Renbrook Sports Survive the Pandemic

Anyway, fun is the impetus of a sound sports program, and it’s often the goal. But at Renbrook, we have other goals, too, for physical education: We recognize that kids need exercise and that they need a break from the critical and necessary work of the classroom; movement is essential to both the body and the mind. We build skills. We stress hard work and teamwork. We emphasize the value of competition without placing an outsized premium on winning.    

Personal growth and increased understanding are among the positive outcomes. Relationships are forged. Renbrook kids become fluent in the languages and variances of the games we all play. Athletic Director Peter Reynolds has often said that one of his goals for Renbrook kids is for them to walk by a park or a court or a field and be able to join a game seamlessly—to understand the rules, written and unwritten, of “pickup” sports. Our students take their sports seriously and invest themselves totally, and the pay-off is life-long engagement with their physical well-being and the connections they make in team play.      
   
How, then, to continue the power of Renbrook athletics, or to replicate it, during a pandemic? Peter Reynolds, along with Sarah Davis and Natalie Kirkpatrick, knew the answer. Go back to the beginning. Find the fun. Set up a field, provide Wiffleball equipment (pandemic rules: each kid gets their own labeled bat, sanitizes hands on the way in and the way out, wears a mask), get fourteen eighth-graders, and let them play. Keep adult intervention to a minimum. And let a group of kids who for months may have been deprived of camaraderie, teamwork, and play—play.     

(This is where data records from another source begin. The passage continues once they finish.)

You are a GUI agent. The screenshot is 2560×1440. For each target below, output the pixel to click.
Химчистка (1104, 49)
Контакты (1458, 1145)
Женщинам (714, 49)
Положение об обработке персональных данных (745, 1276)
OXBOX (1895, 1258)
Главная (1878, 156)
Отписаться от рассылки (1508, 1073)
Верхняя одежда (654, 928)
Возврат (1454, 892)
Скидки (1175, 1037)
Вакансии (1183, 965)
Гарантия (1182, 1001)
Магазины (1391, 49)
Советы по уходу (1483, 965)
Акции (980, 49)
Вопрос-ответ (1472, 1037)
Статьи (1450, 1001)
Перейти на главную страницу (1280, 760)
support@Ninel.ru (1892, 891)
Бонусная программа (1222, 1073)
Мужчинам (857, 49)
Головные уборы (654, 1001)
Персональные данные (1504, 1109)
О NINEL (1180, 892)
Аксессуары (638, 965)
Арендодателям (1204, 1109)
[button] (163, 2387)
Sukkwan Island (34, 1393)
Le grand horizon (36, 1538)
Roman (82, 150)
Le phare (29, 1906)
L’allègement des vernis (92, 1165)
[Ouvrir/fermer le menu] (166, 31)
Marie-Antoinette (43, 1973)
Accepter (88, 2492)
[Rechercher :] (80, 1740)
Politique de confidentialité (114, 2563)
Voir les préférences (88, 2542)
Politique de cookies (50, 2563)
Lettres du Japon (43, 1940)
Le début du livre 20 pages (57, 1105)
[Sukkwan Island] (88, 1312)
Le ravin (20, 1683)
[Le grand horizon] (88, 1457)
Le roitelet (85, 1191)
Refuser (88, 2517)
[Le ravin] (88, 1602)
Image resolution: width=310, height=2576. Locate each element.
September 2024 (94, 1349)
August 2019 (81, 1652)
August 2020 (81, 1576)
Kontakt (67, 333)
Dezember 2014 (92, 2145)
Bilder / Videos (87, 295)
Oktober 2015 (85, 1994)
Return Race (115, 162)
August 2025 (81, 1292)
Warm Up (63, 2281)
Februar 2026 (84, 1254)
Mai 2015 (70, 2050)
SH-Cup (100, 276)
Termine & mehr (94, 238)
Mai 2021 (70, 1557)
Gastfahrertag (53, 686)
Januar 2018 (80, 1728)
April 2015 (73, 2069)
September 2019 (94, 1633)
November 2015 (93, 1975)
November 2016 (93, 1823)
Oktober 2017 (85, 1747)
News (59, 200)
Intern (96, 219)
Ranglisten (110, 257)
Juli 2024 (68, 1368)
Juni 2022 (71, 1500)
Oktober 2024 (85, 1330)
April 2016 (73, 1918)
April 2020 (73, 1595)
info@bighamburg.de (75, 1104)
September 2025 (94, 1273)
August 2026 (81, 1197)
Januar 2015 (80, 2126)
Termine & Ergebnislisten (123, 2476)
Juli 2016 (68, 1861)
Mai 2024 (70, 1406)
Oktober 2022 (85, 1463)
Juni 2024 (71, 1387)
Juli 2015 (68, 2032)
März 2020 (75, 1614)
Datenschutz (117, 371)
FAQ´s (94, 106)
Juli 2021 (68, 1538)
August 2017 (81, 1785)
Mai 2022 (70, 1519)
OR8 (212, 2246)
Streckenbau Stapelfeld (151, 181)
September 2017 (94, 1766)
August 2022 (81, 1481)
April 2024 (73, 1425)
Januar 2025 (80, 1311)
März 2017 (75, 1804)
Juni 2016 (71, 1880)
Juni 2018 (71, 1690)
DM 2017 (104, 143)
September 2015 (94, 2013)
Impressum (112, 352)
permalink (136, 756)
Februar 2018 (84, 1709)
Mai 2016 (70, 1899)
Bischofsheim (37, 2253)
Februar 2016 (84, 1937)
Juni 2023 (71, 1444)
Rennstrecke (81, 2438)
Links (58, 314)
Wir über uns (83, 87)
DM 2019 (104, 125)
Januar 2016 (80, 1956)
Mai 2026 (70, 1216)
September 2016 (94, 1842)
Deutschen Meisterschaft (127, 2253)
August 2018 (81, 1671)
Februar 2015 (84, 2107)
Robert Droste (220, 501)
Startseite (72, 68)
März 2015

It worked. The joy was palpable during those two weeks of Wiffleball. Athletes, artists, actors, close friends and virtual strangers, a new student—all fully engaged, competing, and working together—enjoying the last hour of the day and counting the hours until they can do it again. It wasn’t about the score or who won. It was about being outside and being together and moving and laughing. And it sure was fun.